AI Response Fact-Checking
The task isn't to "improve model quality" — the task is to ensure that no factual answer from the system reaches users without verification. This is an engineering task with specific architecture, not model fine-tuning.
Why Model Confidence Doesn't Equal Accuracy
GPT-4, Claude 3.5, Gemini — all modern LLMs generate answers with subjectively high confidence even with factual errors. Logprob close to 0 on a hallucinated statement is standard. RLHF fine-tuning makes it worse: models are trained to give complete coherent answers, not say "I don't know".

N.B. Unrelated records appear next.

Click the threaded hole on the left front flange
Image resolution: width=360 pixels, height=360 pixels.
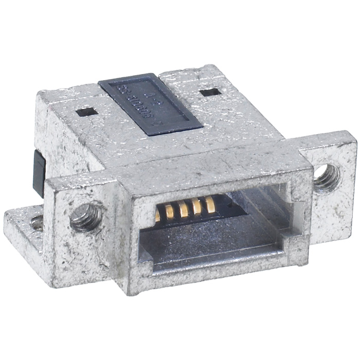pos(84,217)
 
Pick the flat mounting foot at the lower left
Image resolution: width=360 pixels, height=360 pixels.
pos(23,224)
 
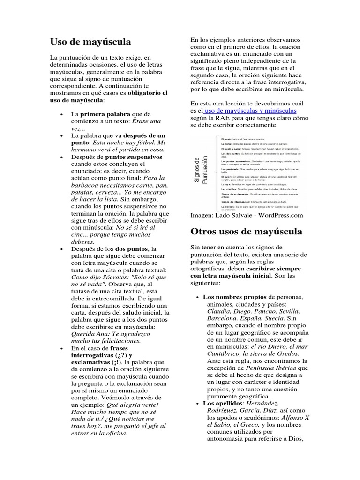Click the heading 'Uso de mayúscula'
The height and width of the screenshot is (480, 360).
90,42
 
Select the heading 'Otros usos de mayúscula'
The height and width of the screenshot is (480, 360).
246,231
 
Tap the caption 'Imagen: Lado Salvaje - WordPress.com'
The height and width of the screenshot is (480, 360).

This means model confidence is unsuitable as a signal for filtering. External verification is needed.
Production Fact-Checking Architecture
Decomposition into Atomic Claims
Before verification, the answer is broken down into minimal verifiable statements (claims). "The company was founded in 1998 and holds 40% market share" — that's two statements. Use LLM call with structured output (JSON Schema) or NLP pipeline based on spaCy + coreference resolution.
Without decomposition, the verifier works at document level — loses precision and doesn't localize the specific error.

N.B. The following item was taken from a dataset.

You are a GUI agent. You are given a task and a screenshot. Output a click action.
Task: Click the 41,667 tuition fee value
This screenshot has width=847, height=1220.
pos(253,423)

NLI Verification Against Source
If source is known (RAG base, uploaded document), each claim is verified via NLI (Natural Language Inference). Apply cross-encoder/nli-deberta-v3-base: input is a pair (claim, context from source), output is entailment / neutral / contradiction with probabilities.

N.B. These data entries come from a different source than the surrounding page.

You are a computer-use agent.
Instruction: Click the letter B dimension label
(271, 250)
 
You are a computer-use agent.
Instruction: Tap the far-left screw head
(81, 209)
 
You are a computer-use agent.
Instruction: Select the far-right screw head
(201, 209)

Entailment threshold > 0.75 for accepting a claim. Contradiction > 0.5 — immediate flag. Neutral — mark as "not confirmed by source".
External Verification via Search
For claims without known source — search via external APIs: Tavily Search, Bing Web Search API, or specialized bases (PubMed for medicine, SEC EDGAR for finance, Wikidata SPARQL for general facts).
Scheme: extract named entities (NER) → form verification query → get top-3 results → run NLI between claim and each result → aggregate.
Practical Case
Client is a news aggregator, automatic article summarization system with GPT-4o. After launch, discovered: in 12% of summaries appear dates, numbers, and names that aren't in the original text (checked on sample of 500 summaries).
Implemented pipeline: claim extraction via OpenAI functions (structured output) → for each claim NLI-check against original text (deberta-v3-large-mnli) → claims with entailment < 0.70 marked yellow in UI with reference to source.
Result: share of unverified statements in final summary dropped from 12% to 1.8%. Latency added 180-220ms per summary (batch NLI on GPU T4).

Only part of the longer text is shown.